I’m a bit late in posting this, but I wanted to let everyone know that this week, April 21- 27 is National Infertility Awareness Week.
1 in 8 couples are affected by infertility. Look around. That girls night out you just went on? Somebody in the group most likely struggled/is struggling/will struggle to have children. Your sorority sisters? Quite a few are most likely affected. Co-workers? Them too. Strangers at the grocery store? Yup. All told about 7.3 million Americans, 12% of the female population of child-bearing age are affected by infertility.
Those of us who struggle with infertility are given the hard task of getting through our daily life while dealing with a disease that generally has no visible, at least to the casual observer, symptoms. There is no way to tell simply by looking at someone whether they are infertile or not. Women and men with children, women and men without children, single women and men: any of us can be dealing with the pain, both emotional and physical, that is caused by infertility. Well-meaning people who says things like “just relax- then you’ll get pregnant!” and “when are you having more children?” may be inadvertently hurting the feelings of the comments’ recipients.

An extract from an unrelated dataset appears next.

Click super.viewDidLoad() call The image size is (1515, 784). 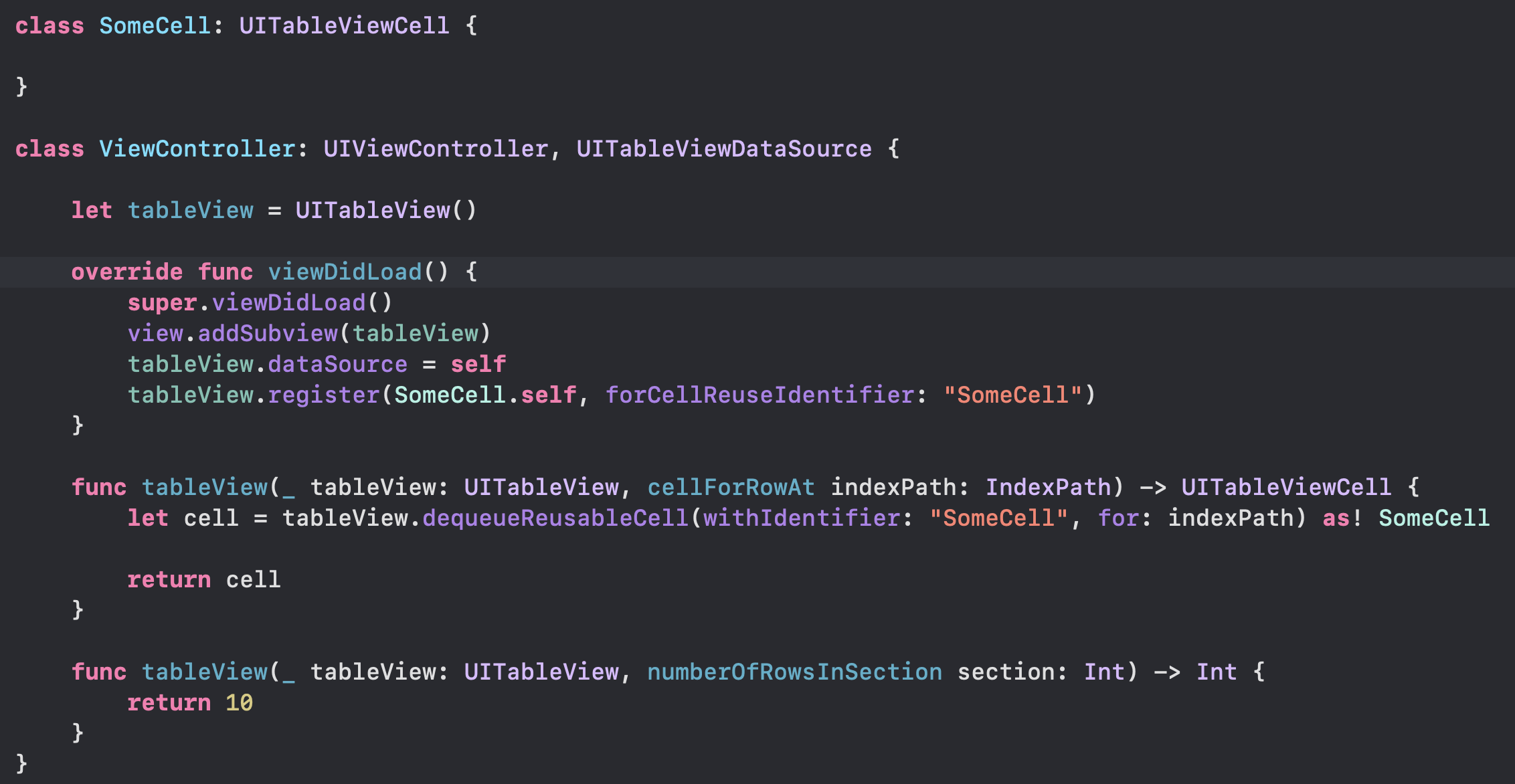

One of the goals of RESOLVE: The National Infertility Association, and of women like myself who are openly blogging about our struggles is to raise awareness about infertility and to provide resources for anyone affected.
For family and friends of anyone struggling with infertility, or even for people who think they don’t know anyone affected (but who, in actuality, most likely DO) please check out RESOLVE’s resources for family and friends. There’s some really great information about how to be supportive of anyone you know who might be struggling with this disease including a really great article about Infertility Etiquette.
For anyone with infertility, or anyone interested in healthcare, check out RESOLVE’s State Fertility Scorecard which grades each state on the support, doctors, and insurance coverage available to support infertility. I’m fortunate enough to live in a “green” state but as you’ll see there are very few states that ranked that highly.
For a great website devoted to infertility, check out The Infertility Voice, written by Keiko Zoll. Keiko started The Infertility Voice as an “online resource for infertility patients seeking support and compassion during their infertility journeys.” Her blog was one of the first I started reading when we were struggling to get pregnant with our second child and I’m not sure that I would have even realized how important it was for me to share my story without Keiko sharing her own.
To show support, consider changing your Facebook cover to one of the ones Keiko created for this week- there are many to choose from, ranging from “I am what infertility looks like” to “friends for infertility awareness” to “men for infertility awareness.”
Most importantly, don’t be afraid to share your stories. If we can share things like “… must have a second cup of coffee today!” or “ack! laundry overload!” then why can’t we share the important stuff too?